Today, in a post over at The Corner, I wrote the following:
What’s ironic is that last year, the CBO projected a 2011 budget deficit of just $980 billion. What’s a $500 billion, 50 percent error among friends?
However, Kevin Drum and others are also mistaken in arguing that “virtually all of [the $500 billion difference in projections] is due to the extension of the Bush tax cuts.” Page 9 of the full CBO report shows that only $103 billion of the $390 billion is attributable to renewing the Bush tax cuts: $98 billion for “tax rates, credits, and deductions initially enacted in 2001, 2003, and 2009,” and $5 billion for estate and gift taxes.
The rest of the provisions were unrelated to the Bush tax cuts: a patch in the Alternative Minimum Tax, a eternal budgeting device similar to the Medicare “doc fix”; a payroll tax holiday; a tax credit for purchases of equipment by businesses; and an extension of “emergency” unemployment benefits.
While we’re on the subject of the CBO’s new deficit projections, it’s worth highlighting some key passages from the new report (emphasis added):
CBO’s baseline projections…incorporate the assumption that current laws governing taxes and spending will remain unchanged. In particular, the baseline projections in this report are based on the following assumptions:
* Sharp reductions in Medicare’s payment rates for physicians’ services take effect as scheduled at the end of 2011;
* Extensions of unemployment compensation, the one-year reduction in the payroll tax, and the two-year extension of provisions designed to limit the reach of the alternative minimum tax all expire as scheduled at the end of 2011;
* Other provisions of the 2010 tax act, including extensions of lower tax rates and expanded credits and deductions originally enacted in the Economic Growth and Tax Relief Reconciliation Act of 2001, the Jobs and Growth Tax Relief Reconciliation Act of 2003, and ARRA, expire as scheduled at the end of 2012; and
* Funding for discretionary spending increases with inflation rather than at the considerably faster pace seen over the dozen years leading up to the recent recession.

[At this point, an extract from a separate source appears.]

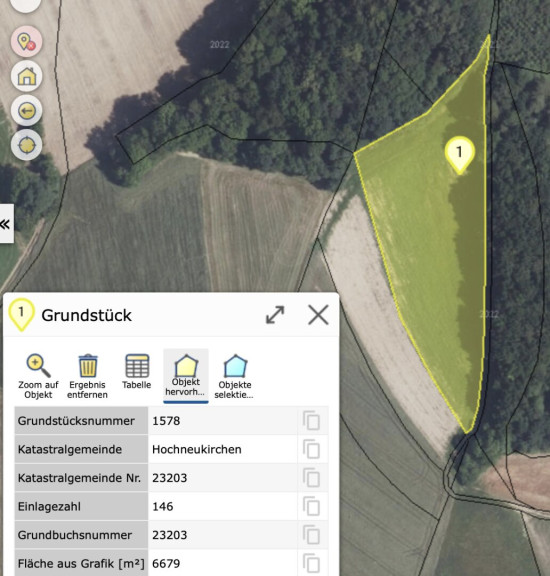The image size is (550, 576).
Task: Close the Grundstück info panel
Action: tap(318, 315)

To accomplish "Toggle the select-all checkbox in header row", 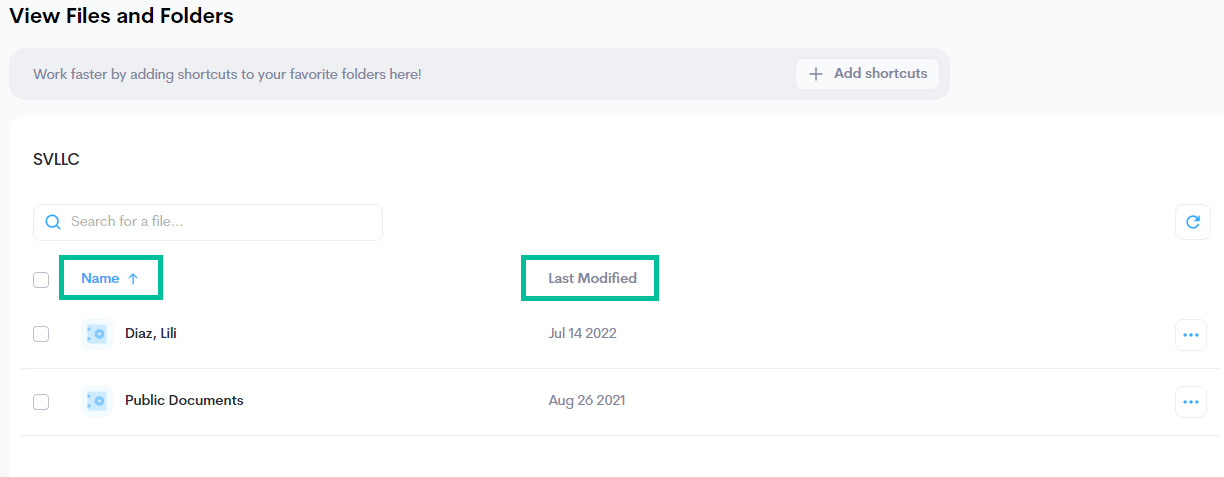I will pos(41,280).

The projected deficits over the latter part of the coming decade are much smaller relative to GDP than is the current deficit, mostly because, under those assumptions and with a continuing economic expansion, revenues as a share of GDP are projected to rise steadily—from about 15 percent of GDP in 2011 to 21 percent by 2021.
As a result, the baseline projections understate the budget deficits that would arise if many policies currently in place were extended, rather than allowed to expire as scheduled under current law.
Tyler Durden also makes some important points that have significant consequences for the stability of the dollar and of U.S. sovereign debt:
So between 2010′s $1.3 trillion, 2011 $1.5 trillion, and 2012′s revised $1.1 trillion, we have $3.9 trillion just in deficit costs to plug. And as Zero Hedge has repeatedly demonstrated the actual debt to be issued is usually about 33% higher than the deficit funding need, meaning that over the next 3 years the US will need to issue about $5 trillion in debt. Which means further debt monetization is guaranteed as foreign investors have now fully withdrawn and the Fed is all alone in gobbling up every dollar in gross issuance. QE3 is guaranteed and we are stunned that the market continues not to realize this.
Finally, there is a kind of epistemological divide in thinking about deficits. Those who believe that tax cuts are to blame for our deficit are, by definition, of the view that federal spending at 25 percent of GDP is acceptable, despite its deviation from the historical average of 20 percent. There is at least a plausible argument to be made that 20 percent of GDP should be enough for the federal government to fulfill all functions that are appropriate for it to take on.